## Task details
Quote the lines of the records verbatim, starting at the line containing "Open a new tab with plus icon" and ending at the line containing "I will 97,97.", with both of those lines included.

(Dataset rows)
>> start
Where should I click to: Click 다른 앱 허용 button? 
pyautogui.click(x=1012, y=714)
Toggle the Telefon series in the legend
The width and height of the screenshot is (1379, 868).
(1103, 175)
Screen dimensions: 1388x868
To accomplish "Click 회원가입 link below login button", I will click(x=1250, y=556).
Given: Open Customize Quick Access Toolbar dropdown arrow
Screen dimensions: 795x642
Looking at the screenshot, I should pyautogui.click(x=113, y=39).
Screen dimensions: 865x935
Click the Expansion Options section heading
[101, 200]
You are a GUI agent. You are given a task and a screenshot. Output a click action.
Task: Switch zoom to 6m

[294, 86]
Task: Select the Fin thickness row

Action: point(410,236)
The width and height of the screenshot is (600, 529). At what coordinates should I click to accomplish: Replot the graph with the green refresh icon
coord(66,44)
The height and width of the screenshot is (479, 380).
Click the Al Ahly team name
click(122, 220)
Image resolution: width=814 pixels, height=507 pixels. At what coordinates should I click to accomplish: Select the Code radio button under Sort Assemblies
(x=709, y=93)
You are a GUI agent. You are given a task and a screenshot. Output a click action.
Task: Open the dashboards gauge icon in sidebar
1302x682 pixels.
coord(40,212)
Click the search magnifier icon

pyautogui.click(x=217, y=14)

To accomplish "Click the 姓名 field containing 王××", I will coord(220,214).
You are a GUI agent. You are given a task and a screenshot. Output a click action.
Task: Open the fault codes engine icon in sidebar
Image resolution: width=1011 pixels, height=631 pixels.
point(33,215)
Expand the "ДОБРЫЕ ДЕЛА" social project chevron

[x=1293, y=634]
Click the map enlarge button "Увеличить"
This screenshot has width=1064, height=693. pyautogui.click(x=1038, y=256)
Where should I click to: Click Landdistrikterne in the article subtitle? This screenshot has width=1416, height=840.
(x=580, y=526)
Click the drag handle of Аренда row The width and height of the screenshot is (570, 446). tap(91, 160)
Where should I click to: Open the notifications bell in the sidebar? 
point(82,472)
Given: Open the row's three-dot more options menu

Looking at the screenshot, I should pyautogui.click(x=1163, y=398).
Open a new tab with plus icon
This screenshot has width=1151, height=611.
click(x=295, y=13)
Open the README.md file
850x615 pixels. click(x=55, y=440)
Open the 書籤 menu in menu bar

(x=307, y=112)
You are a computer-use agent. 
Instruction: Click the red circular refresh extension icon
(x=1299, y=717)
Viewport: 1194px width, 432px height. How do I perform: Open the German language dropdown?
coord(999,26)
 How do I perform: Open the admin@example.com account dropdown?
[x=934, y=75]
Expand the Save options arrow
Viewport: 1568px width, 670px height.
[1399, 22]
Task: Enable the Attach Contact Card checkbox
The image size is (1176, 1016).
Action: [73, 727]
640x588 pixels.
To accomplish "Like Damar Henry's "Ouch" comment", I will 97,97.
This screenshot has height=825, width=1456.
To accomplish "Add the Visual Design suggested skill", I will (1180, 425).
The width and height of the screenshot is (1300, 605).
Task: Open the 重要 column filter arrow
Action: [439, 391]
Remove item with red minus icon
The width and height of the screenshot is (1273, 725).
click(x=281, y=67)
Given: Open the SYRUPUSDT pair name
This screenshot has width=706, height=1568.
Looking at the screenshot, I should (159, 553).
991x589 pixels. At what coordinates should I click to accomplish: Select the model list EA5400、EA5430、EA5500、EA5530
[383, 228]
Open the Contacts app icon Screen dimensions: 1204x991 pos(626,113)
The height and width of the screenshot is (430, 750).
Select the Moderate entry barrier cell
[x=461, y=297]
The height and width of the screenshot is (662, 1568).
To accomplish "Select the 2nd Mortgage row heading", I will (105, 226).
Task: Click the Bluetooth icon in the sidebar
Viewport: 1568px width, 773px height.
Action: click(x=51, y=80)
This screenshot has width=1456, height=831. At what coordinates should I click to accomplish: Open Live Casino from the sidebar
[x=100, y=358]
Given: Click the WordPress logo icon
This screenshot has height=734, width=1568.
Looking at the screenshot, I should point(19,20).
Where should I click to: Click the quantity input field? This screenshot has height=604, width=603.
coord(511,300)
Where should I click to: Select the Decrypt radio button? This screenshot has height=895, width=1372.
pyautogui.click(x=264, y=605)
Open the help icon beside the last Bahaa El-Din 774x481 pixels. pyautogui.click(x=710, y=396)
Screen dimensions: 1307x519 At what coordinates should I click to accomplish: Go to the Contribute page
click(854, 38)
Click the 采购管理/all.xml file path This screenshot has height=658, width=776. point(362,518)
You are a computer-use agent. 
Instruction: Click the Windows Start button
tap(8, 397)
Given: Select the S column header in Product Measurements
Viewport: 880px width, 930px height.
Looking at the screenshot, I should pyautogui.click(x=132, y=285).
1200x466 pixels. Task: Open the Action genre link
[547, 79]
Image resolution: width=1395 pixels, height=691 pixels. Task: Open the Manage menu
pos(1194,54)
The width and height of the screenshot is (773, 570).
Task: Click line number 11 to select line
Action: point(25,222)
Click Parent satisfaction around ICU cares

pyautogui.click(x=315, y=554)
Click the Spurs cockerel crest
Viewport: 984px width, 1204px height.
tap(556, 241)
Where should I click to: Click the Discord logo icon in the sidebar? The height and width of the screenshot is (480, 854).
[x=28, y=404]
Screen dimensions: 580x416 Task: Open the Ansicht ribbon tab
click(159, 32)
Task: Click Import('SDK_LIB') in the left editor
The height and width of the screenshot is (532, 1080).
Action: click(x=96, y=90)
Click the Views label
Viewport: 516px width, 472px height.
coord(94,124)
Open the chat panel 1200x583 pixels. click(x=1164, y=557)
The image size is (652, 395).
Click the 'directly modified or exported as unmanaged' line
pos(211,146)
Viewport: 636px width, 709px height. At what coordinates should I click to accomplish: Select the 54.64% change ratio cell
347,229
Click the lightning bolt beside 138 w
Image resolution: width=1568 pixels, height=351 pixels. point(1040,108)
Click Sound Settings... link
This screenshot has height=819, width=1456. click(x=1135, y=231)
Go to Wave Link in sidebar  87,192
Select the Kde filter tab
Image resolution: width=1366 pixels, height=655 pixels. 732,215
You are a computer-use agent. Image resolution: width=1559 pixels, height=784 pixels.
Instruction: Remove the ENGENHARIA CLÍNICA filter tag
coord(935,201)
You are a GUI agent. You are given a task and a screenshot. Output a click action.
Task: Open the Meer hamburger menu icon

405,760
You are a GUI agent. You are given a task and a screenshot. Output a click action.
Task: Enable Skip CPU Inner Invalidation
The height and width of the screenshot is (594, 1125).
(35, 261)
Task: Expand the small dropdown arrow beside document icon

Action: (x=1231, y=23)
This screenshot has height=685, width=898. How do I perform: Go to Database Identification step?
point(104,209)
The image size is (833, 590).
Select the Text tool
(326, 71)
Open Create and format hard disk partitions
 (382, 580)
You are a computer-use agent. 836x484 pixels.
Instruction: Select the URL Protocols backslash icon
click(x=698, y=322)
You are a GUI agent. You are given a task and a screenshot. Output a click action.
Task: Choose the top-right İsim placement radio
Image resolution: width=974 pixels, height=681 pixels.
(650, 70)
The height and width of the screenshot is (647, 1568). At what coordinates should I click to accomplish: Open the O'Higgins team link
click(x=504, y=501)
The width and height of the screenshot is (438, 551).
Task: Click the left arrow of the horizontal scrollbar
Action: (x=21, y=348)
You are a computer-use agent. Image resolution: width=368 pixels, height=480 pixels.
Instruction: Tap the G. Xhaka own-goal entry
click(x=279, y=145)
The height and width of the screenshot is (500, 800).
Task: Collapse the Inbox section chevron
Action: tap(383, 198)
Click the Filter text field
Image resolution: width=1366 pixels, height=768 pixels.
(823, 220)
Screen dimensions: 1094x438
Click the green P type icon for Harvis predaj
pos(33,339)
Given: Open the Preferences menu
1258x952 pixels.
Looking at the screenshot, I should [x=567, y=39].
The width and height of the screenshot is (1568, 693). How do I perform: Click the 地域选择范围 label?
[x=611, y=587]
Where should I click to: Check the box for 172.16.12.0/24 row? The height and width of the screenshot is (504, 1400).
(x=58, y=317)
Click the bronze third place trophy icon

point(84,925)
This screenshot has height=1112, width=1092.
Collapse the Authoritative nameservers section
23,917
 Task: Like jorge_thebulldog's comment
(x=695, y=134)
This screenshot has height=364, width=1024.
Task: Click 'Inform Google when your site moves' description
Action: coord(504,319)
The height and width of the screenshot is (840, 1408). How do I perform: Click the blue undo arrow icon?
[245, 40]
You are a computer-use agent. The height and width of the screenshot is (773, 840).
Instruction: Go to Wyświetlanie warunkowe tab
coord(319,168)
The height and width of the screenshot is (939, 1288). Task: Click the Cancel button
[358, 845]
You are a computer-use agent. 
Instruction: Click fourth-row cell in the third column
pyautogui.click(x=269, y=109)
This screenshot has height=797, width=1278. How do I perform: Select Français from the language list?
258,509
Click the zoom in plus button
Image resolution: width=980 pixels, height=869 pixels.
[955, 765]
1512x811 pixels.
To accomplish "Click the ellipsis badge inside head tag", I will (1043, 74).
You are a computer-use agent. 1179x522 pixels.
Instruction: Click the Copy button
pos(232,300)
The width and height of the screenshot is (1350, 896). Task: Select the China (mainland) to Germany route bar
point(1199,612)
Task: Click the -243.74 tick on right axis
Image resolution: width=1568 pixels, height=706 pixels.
>> end
## Problem solution
Open a new tab with plus icon
This screenshot has width=1151, height=611.
click(x=295, y=13)
Open the README.md file
850x615 pixels. click(x=55, y=440)
Open the 書籤 menu in menu bar

(x=307, y=112)
You are a computer-use agent. 
Instruction: Click the red circular refresh extension icon
(x=1299, y=717)
Viewport: 1194px width, 432px height. How do I perform: Open the German language dropdown?
coord(999,26)
 How do I perform: Open the admin@example.com account dropdown?
[x=934, y=75]
Expand the Save options arrow
Viewport: 1568px width, 670px height.
[1399, 22]
Task: Enable the Attach Contact Card checkbox
The image size is (1176, 1016).
Action: [73, 727]
640x588 pixels.
To accomplish "Like Damar Henry's "Ouch" comment", I will 97,97.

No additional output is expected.